(Data items)
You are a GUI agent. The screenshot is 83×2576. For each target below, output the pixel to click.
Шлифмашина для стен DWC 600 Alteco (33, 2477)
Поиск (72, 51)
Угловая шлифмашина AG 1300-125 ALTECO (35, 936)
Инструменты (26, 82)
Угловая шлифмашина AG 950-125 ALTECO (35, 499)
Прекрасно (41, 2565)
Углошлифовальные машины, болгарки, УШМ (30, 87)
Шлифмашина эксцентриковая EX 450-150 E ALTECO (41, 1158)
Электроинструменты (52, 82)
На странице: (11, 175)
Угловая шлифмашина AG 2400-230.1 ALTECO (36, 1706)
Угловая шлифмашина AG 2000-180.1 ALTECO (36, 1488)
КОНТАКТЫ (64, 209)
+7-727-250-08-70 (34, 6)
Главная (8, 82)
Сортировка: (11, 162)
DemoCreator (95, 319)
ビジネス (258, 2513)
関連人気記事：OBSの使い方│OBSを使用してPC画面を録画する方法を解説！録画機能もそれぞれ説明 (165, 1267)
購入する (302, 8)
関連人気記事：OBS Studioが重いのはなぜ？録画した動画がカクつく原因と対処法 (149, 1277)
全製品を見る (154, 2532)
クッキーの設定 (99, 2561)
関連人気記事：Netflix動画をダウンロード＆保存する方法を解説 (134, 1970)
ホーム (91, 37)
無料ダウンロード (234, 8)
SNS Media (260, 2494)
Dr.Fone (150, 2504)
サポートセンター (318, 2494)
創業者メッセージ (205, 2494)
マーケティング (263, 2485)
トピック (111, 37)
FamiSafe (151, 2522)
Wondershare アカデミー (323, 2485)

Your instructions —
Keep every word the same and copy out all of the entries.

Result below —
You are a GUI agent. The screenshot is 83×2576. For each target below, output the pixel to click.
Шлифмашина для стен DWC 600 Alteco (33, 2477)
Поиск (72, 51)
Угловая шлифмашина AG 1300-125 ALTECO (35, 936)
Инструменты (26, 82)
Угловая шлифмашина AG 950-125 ALTECO (35, 499)
Прекрасно (41, 2565)
Углошлифовальные машины, болгарки, УШМ (30, 87)
Шлифмашина эксцентриковая EX 450-150 E ALTECO (41, 1158)
Электроинструменты (52, 82)
На странице: (11, 175)
Угловая шлифмашина AG 2400-230.1 ALTECO (36, 1706)
Угловая шлифмашина AG 2000-180.1 ALTECO (36, 1488)
КОНТАКТЫ (64, 209)
+7-727-250-08-70 (34, 6)
Главная (8, 82)
Сортировка: (11, 162)
DemoCreator (95, 319)
ビジネス (258, 2513)
関連人気記事：OBSの使い方│OBSを使用してPC画面を録画する方法を解説！録画機能もそれぞれ説明 (165, 1267)
購入する (302, 8)
関連人気記事：OBS Studioが重いのはなぜ？録画した動画がカクつく原因と対処法 (149, 1277)
全製品を見る (154, 2532)
クッキーの設定 (99, 2561)
関連人気記事：Netflix動画をダウンロード＆保存する方法を解説 (134, 1970)
ホーム (91, 37)
無料ダウンロード (234, 8)
SNS Media (260, 2494)
Dr.Fone (150, 2504)
サポートセンター (318, 2494)
創業者メッセージ (205, 2494)
マーケティング (263, 2485)
トピック (111, 37)
FamiSafe (151, 2522)
Wondershare アカデミー (323, 2485)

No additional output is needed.